The Conor Pass drive explained, plus the bigger mountain walks behind Dingle: the corrie lakes, the climb up Eask Tower, and Mount Brandon for those equipped for it.

By TravelPlan.guide·

Behind Dingle the land rises sharply into the mountains that form the spine of the peninsula, and the road over them, the Conor Pass, is one of the best short drives in Ireland. The bigger walks here are a step up from the coast and need respect, but the pass itself is open to anyone with a car.

Driving the Conor Pass

The Conor Pass (An Chonair) is one of the highest surfaced mountain passes in the country, a single-track road on the R560 that climbs north out of Dingle over the ridge towards Cloghane and Brandon Bay. The drive is the attraction: a narrow ribbon with sheer drops on one side, a summit car park with a long view back over Dingle Bay, and the glacial corrie lake of Lough Doon, Pedlar's Lake, sitting below the road. A little down the northern side there is a waterfall worth the short scramble up to it. The road bans vehicles longer than about 7.2m, so no coaches or large campervans, and it can close in ice, so check the conditions before you drive it in winter. Pull in only at the marked laybys; the road is genuinely single-track in places.

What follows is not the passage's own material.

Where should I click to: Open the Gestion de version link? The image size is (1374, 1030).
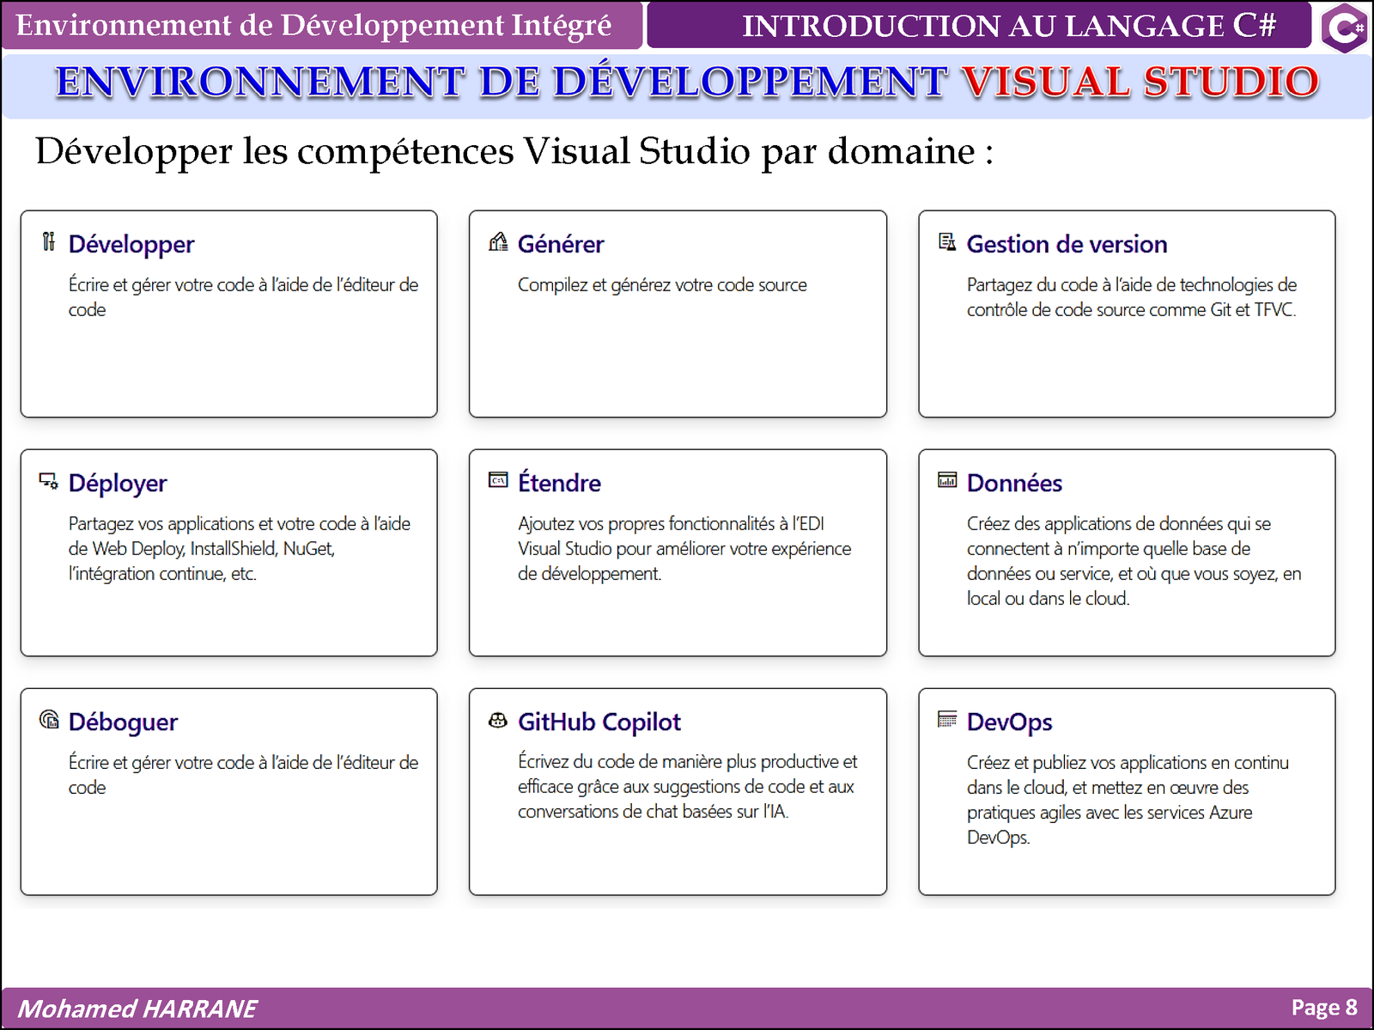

Eask Tower: the short, steep one

For a walk with a big reward for not much distance, climb to Eask Tower, the squat stone beacon on Carhoo Hill above the harbour, built in 1847 as famine-relief work. The path is short, around 2km from the trailhead, but properly steep, through sheep meadows and a set of switchbacks to the open hilltop. The reward is the best single view of Dingle: the town, the harbour mouth, the whole bay and across to the Iveragh Peninsula. The landowner asks a small honesty-box fee at the start. Wear proper footwear and save it for a clear, dry-ish day.

Mount Brandon: the serious one

Mount Brandon (Cnoc Bréanainn), at 952m, is the highest peak on the peninsula and one of the highest in Ireland, named for Saint Brendan the Navigator. The classic route is from the Faha Grotto on the eastern side near Cloghane, a walk of around 8.5km to the summit that climbs along the Faha Ridge, past a chain of glacial loughs in the corrie, and up a steep zig-zag to the col and the summit cairn. Reckon on four to five hours up and down, more if the weather turns. This is a mountain walk, not a stroll: the east face falls away in cliffs, the cloud comes down without warning, and there is no shelter. The gentler western approach is the Cosán na Naomh, the Saints' Road, an old pilgrim path that runs up from Ventry past Gallarus to Ballybrack. Either way, check the forecast, carry layers and food, and tell someone your plan.

Practical notes

The mountains here make their own weather, several degrees colder and far windier than the town, and it can change within the hour. Treat the Conor Pass as a slow drive rather than a shortcut, and treat Brandon as a full day's hill walk that you only attempt in good conditions and with the right gear. On a clear day, both give you the peninsula from above, which is a different thing entirely from seeing it from the coast road.